→ Direction: List each line of the records that contains the string "width", treating uppercase and lowercase as different.

→ Extracted information:
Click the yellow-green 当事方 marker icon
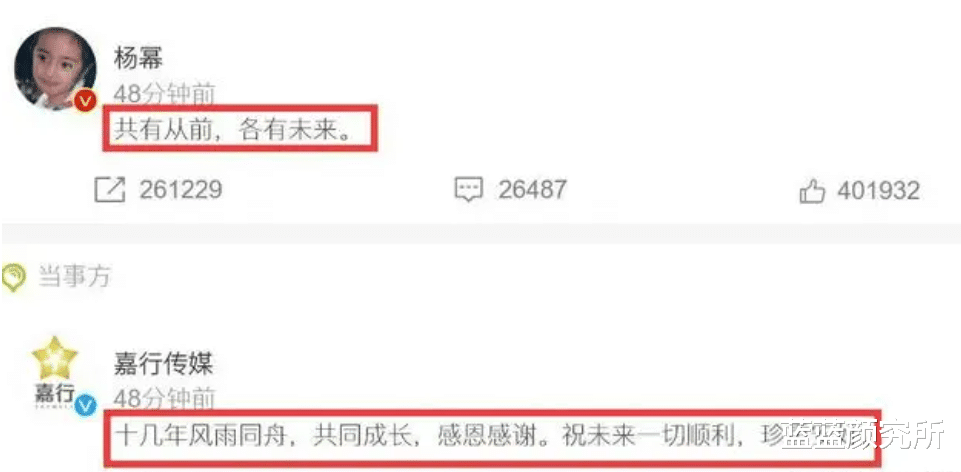 tap(13, 277)
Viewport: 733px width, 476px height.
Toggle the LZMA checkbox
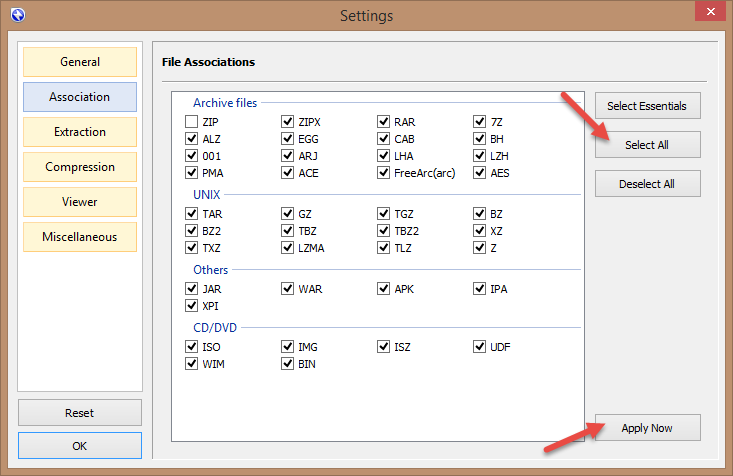tap(288, 248)
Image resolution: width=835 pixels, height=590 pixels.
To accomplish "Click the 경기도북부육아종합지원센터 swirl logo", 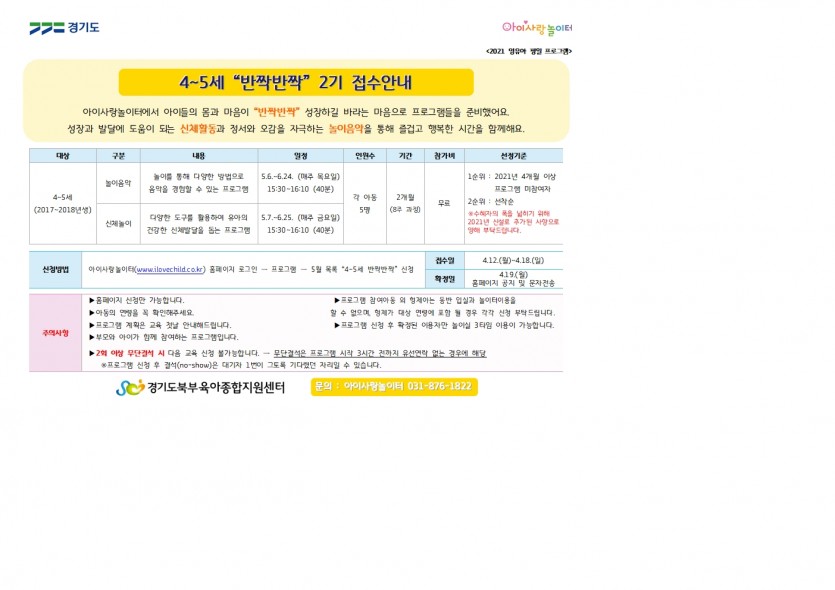I will 129,387.
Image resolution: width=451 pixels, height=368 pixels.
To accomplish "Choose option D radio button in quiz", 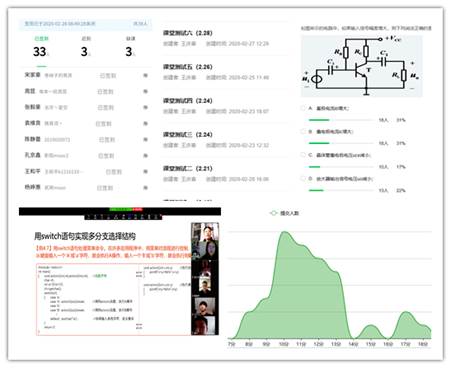I will tap(303, 178).
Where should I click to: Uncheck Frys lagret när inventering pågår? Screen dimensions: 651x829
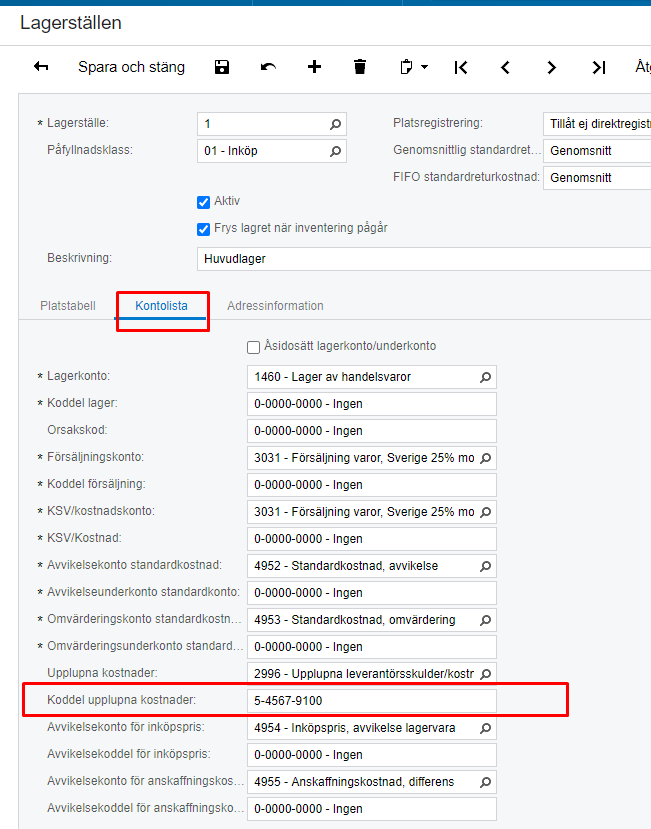(203, 227)
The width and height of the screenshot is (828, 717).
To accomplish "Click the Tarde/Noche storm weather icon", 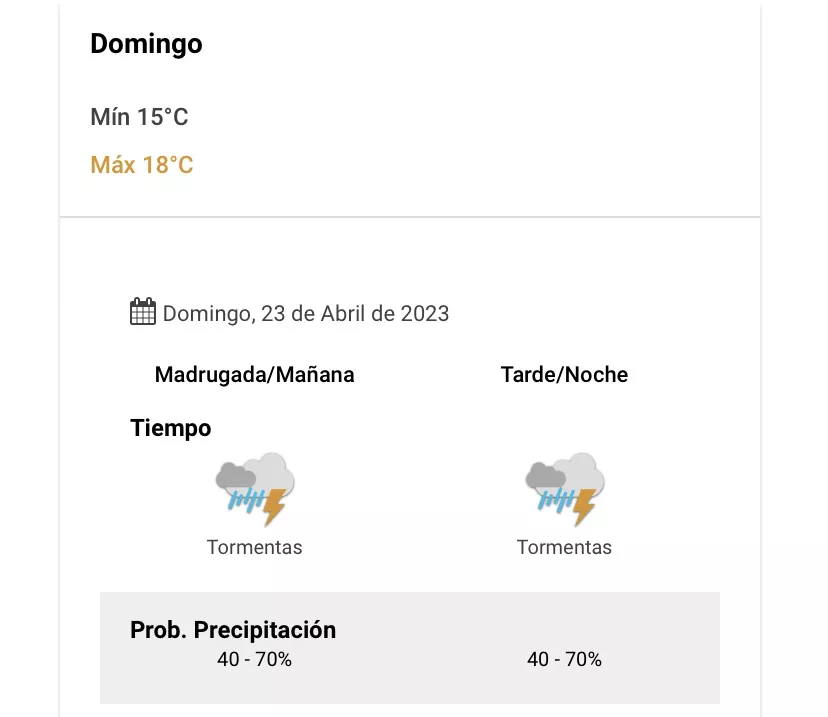I will pyautogui.click(x=565, y=489).
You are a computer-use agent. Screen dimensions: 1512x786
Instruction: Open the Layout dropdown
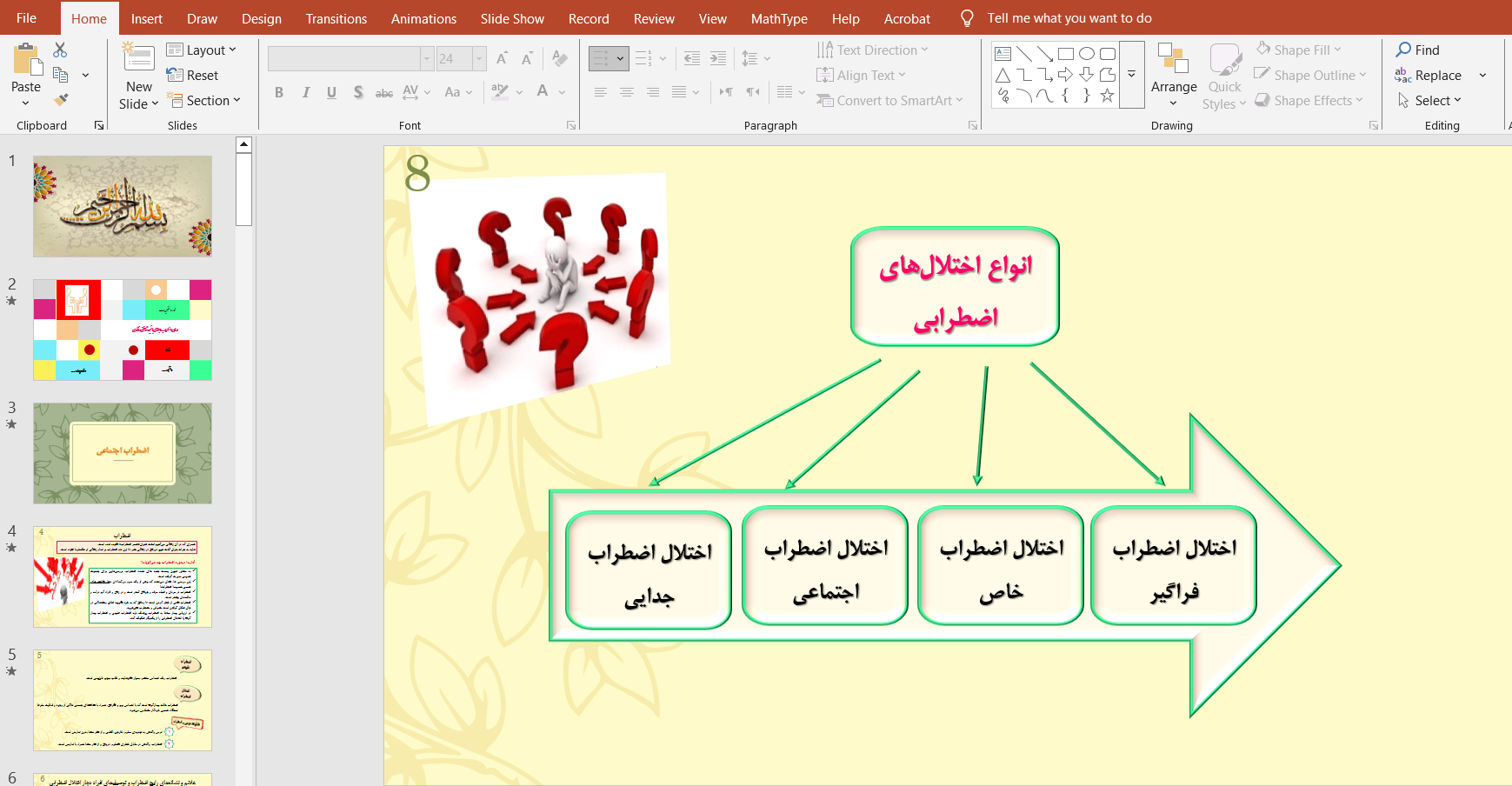(x=202, y=50)
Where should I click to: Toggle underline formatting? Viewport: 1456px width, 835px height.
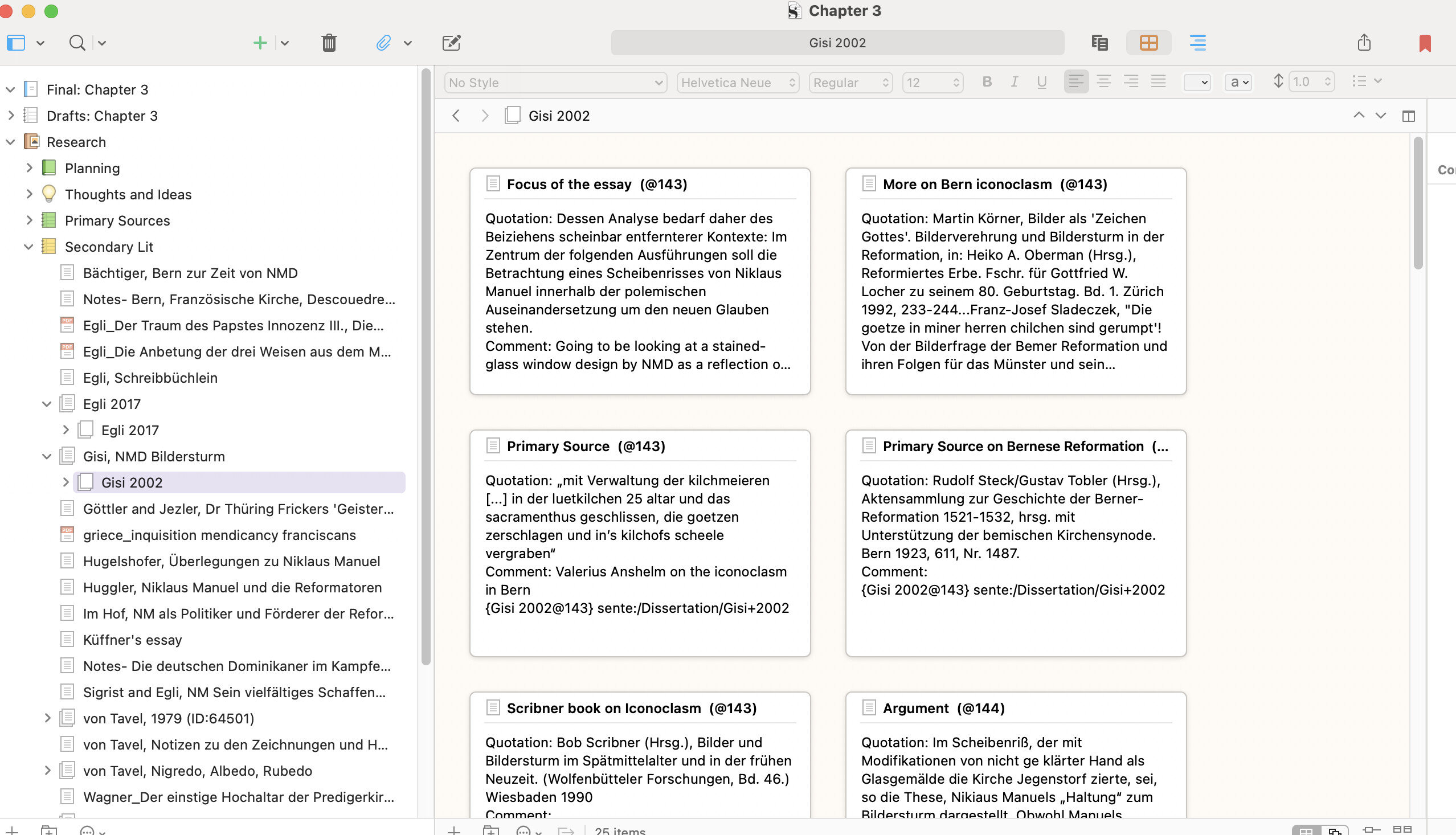[1041, 81]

→ Expected output:
Viewport: 733px width, 476px height.
Image resolution: width=835 pixels, height=590 pixels.
Image resolution: width=451 pixels, height=368 pixels.
The width and height of the screenshot is (828, 717).
Where should I click to: Toggle underline formatting? Viewport: 1456px width, 835px height.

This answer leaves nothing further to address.